The Crisis on Infinite Earths

The Crisis on Infinite Earths

September 2011 will see a whole new DC Universe begin, a move which was originally scheduled to happen in 1986, and which didn’t take place then because so many titles were in the middle of great runs.  Instead we got a few titles rebooting due to the Crisis on Infinite Earths (the TPB is available at All New Comics right now).

Crisis took decades of convoluted DC history, where multiple “Earths” existed, each with a specific purpose.  Earth 1 was the Silver Age earth, home of “The Flash”, Barry Allen, “Green Lantern”, Hal Jordan, as well as Superman, Batman, Wonder Woman and so many others.  Earth 2 was home of the Golden age characters such as Flash Jay Garrick, Green Lantern Alan Scott, an older Superman, a world where Batman was dead, but he and Catwoman had given birth to a daughter who became Huntress, and an entire legacy of heroes had become Infinity Inc.

Other earths housed creations that DC Comics had purchased but never integrated into their mainstream universe.  The Charlton heroes of Blue Beetle, Captain Atom, Peacemaker, The Question, Judomaster, and Nightshade (who had all been remade as The Watchmen by Allan Moore a year earlier) lived their own earth, as did the Captain Marvel Family, Crime Syndicate of Amerika, and tons of others.

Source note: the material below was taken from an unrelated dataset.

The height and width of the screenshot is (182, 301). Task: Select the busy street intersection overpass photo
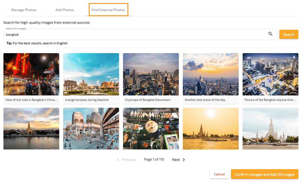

At the end of the Crisis, all of the earths were merged into one.  Wonder Woman was turned into clay, and the world started over with only a few heroes remembering what had happened.

It was a perfect time to reboot everything, and we got some wonderful stuff out of it.

George Perez’s run on Wonder Woman is one of the defining runs for the hero.

John Byrne’s Man of Steel was a defining moment for Superman, and turned him from super-human uubermench into someone who audiences could relate to.

Batman got a facelift and Frank Miller was able to tell the Year One stories.

However the changes weren’t line wide.  Legion of Super-Heroes and Teen Titans stayed in current continuity which created massive problems for both titles.  How do you have a Legion when they were inspired by Superboy…a character who in this new world had never even existed.  Who was Donna Troy?  She actually predated Wonder Woman in this new world.  Even simple things like the Justice League now had significant problems as Superman hadn’t made his debut until years after many of the other heroes.

With a bunch of partial reboots, things quickly got murky and other events were created to clear up the anomalies.  Along came a Superboy story in Legion, a whole event in Titans, and finally Zero Hour and eventually Crisis on Infinite Earths and the weekly series 52, which finally brought the whole thing full circle, and returned the concept of a “multiverse” back to the DC Universe, about 20 years after it was eliminated.

Flashpoint seems to be a chance to revisit this concept again, and maybe create a brand new world which can be started pretty much from scratch with some of the best writers in the industry learning the lessons of yesterday to create a better tomorrow.

Or at the very least…tell a bunch of cool stories for the next year.